This repository contains the scripts and configuration files needed to run the Civil Registration and Vital Statistics (CRVS) report generation pipeline using R.
The CRVS Report R pipeline processes raw data related to births, deaths, marriages, and divorces to generate various statistical tables and figures. The key components of this pipeline are:
- A configuration file
config.yml
that specifies data paths, output paths, variable mappings, and table selection for each pipeline run. - An R script
import_pipeline.R
that performs data processing and table generation.
To get started with the CRVS Report R pipeline, you need to clone or download the repository from GitHub.

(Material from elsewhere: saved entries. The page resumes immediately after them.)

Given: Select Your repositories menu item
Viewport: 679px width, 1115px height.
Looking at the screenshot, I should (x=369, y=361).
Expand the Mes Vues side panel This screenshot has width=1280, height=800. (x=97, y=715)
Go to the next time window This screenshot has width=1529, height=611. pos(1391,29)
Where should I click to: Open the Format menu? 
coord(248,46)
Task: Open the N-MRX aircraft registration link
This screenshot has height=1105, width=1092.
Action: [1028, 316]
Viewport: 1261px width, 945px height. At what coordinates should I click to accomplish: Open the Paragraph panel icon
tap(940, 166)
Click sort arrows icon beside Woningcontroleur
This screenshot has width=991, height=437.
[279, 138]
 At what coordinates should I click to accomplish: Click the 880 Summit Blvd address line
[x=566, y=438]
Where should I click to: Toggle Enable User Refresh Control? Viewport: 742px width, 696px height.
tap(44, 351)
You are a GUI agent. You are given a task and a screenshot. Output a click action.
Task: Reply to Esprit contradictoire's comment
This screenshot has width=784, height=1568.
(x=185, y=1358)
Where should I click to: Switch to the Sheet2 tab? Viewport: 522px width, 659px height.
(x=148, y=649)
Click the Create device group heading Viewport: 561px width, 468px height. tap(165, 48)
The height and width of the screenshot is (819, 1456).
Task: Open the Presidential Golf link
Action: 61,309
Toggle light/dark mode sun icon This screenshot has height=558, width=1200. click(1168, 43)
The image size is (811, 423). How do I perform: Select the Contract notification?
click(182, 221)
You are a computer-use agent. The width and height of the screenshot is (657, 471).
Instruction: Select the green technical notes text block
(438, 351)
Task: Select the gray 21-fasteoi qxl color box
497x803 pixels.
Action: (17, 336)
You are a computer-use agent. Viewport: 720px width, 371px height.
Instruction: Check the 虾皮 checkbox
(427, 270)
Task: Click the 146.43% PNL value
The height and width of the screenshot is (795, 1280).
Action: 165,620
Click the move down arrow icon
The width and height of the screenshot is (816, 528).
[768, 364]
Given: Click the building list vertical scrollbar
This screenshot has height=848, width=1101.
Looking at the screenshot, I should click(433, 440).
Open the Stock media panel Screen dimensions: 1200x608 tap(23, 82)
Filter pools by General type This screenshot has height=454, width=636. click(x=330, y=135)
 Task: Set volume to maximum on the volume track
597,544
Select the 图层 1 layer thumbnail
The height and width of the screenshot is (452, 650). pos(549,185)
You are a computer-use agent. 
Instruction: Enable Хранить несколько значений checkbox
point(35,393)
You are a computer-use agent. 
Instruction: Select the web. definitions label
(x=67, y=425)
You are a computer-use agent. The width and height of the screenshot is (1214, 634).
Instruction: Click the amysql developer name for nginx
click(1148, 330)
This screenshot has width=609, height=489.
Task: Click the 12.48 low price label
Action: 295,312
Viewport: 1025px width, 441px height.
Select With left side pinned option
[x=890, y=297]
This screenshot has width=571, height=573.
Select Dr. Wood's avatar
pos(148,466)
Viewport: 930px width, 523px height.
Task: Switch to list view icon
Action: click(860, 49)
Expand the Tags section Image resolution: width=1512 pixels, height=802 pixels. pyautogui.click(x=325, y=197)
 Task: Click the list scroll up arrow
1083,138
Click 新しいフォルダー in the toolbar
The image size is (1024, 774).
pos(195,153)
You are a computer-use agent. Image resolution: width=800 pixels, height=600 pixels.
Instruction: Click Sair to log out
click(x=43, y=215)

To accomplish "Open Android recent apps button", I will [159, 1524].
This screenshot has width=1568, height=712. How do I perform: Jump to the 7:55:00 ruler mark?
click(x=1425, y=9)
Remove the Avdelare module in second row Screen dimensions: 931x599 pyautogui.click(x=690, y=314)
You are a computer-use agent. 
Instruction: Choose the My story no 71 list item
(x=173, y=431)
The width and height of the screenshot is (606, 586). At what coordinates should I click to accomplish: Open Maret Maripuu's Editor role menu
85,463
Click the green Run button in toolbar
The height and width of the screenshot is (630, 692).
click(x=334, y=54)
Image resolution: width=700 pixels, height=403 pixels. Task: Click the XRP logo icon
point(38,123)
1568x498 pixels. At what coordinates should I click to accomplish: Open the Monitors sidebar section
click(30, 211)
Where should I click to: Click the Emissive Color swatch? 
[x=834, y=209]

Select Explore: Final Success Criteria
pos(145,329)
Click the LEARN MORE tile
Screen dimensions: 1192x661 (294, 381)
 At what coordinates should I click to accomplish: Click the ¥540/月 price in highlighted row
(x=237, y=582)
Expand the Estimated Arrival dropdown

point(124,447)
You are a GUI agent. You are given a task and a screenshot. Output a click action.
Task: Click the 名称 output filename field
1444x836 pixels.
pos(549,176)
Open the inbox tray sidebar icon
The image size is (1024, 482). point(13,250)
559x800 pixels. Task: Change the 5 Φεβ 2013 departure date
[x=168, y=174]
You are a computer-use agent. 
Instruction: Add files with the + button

If you have Git installed, you can clone the repository using the following command:
git clone https://github.com/tech-acs/crvs_report.git
Alternatively, you can download the repository as a ZIP file:
- Go to the repository page on GitHub: https://github.com/tech-acs/crvs_report
- Click the "Code" button.
- Select "Download ZIP".
- Extract the downloaded ZIP file to your desired location.
There is a separate repository that has the package with all of the relevant funtions. In order to use it, you will need to install it in your machine. The details of how to do this are available on the package repo.
The config.yml
file contains several sections:
- Data Paths: Specifies the paths for raw and processed data.
- Output Paths: Specifies where the output tables and figures will be saved.
- Table Selection: Allows for selecting which tables to run.
- Variable Mappings: Maps raw data variables to standardized variable names for births, deaths, marriages, and divorces.
- Table Dictionary: Defines the tables to be generated, including their IDs, names, corresponding functions, and function arguments.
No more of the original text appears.